Description

The setVestingPeriod function in the StakedUSDf contract allows changing the vestingPeriod duration, but it does not verify whether the current unvested amount is zero.

As a result, if the vesting period is increased, a portion of previously released assets may become locked again.

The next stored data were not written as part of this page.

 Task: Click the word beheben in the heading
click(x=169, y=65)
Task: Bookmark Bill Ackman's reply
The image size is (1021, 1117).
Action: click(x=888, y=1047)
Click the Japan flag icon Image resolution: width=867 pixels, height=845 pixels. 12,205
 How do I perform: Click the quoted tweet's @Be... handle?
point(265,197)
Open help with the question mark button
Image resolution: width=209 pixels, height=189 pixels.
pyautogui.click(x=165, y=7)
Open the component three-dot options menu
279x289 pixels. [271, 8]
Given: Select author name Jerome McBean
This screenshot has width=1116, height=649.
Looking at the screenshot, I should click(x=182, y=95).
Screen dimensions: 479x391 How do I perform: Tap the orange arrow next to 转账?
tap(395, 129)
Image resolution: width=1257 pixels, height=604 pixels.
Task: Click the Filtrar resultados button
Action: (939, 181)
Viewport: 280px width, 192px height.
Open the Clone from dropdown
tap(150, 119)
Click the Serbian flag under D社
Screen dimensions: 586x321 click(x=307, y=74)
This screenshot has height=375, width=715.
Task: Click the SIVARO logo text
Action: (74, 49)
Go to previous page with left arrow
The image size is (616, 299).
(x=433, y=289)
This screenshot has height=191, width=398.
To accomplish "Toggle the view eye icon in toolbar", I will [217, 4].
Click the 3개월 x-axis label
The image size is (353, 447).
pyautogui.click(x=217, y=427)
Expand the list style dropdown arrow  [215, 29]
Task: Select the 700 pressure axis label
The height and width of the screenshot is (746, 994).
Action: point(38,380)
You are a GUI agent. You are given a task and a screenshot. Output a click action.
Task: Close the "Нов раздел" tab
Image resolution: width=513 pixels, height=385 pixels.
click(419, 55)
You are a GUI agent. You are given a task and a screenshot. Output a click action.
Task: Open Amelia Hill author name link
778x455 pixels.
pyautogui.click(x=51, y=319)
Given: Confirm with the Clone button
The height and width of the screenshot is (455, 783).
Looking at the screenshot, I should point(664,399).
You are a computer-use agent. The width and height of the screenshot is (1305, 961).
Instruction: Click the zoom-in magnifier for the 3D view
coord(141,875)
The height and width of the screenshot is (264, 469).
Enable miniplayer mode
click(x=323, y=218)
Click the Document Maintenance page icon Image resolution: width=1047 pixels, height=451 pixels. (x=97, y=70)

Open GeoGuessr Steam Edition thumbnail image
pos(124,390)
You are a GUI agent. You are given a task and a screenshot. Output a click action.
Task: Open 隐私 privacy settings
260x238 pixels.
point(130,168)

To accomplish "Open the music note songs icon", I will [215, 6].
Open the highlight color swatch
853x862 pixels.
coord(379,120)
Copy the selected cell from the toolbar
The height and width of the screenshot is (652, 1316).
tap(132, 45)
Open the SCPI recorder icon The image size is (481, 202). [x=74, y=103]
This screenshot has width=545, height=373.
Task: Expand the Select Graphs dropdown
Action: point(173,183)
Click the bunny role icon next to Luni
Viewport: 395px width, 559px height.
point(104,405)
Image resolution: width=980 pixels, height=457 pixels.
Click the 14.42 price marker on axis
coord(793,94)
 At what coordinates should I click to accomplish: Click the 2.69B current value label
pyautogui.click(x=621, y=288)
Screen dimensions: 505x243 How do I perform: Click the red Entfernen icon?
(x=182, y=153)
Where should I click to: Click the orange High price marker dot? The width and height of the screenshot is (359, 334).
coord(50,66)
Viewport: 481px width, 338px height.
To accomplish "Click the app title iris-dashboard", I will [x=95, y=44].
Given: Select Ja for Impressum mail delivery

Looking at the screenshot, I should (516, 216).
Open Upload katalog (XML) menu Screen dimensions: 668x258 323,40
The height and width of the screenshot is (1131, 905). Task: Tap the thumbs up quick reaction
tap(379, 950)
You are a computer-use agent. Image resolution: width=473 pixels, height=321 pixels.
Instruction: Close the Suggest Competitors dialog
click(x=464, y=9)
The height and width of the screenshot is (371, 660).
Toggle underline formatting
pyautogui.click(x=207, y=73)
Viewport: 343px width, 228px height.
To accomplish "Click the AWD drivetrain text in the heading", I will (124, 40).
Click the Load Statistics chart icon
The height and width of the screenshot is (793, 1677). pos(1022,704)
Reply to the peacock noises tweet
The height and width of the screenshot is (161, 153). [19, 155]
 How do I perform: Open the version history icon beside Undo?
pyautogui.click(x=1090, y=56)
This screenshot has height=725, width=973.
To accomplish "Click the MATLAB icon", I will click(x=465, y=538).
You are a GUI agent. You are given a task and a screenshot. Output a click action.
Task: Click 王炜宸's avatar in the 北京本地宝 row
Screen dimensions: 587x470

function _setVestingPeriod(uint32 newPeriod) internal {
    uint32 oldVestingPeriod = vestingPeriod;
    require(newPeriod <= MAX_VESTING_PERIOD, DurationExceedsMax());
    require(oldVestingPeriod != newPeriod, DurationNotChanged());
    require(newPeriod > 0 || cooldownDuration > 0, ExpectedCooldownOn()); // if period is 0, cooldown must be on

    vestingPeriod = newPeriod;
    emit VestingPeriodUpdated(oldVestingPeriod, newPeriod);
}

function getUnvestedAmount() public view returns (uint256) {
    uint256 timeSinceLastDistribution = uint40(block.timestamp) - lastDistributionTimestamp;
    if (timeSinceLastDistribution >= vestingPeriod) {
        return 0;
    }
    uint256 deltaT;
    unchecked {
        deltaT = (vestingPeriod - timeSinceLastDistribution);
    }
    return (deltaT * vestingAmount) / vestingPeriod;
}

Impact

If assets were already withdrawn before the vesting period increase, the totalAssets calculation will be incorrect, leading to potential discrepancies in the system's accounting. However, since this function is controlled by a DEFAULT_ADMIN_ROLE and is intended to be used only for reducing the vesting duration, the impact of this issue is classified as Informational.

Recommendations

Implement a verification check in the setVestingPeriod function to ensure that the current unvested amount is zero before allowing changes to the vesting period.

Remediation

This issue has been acknowledged by Falcon, and a fix was implemented in commit 4a5ce0b9↗.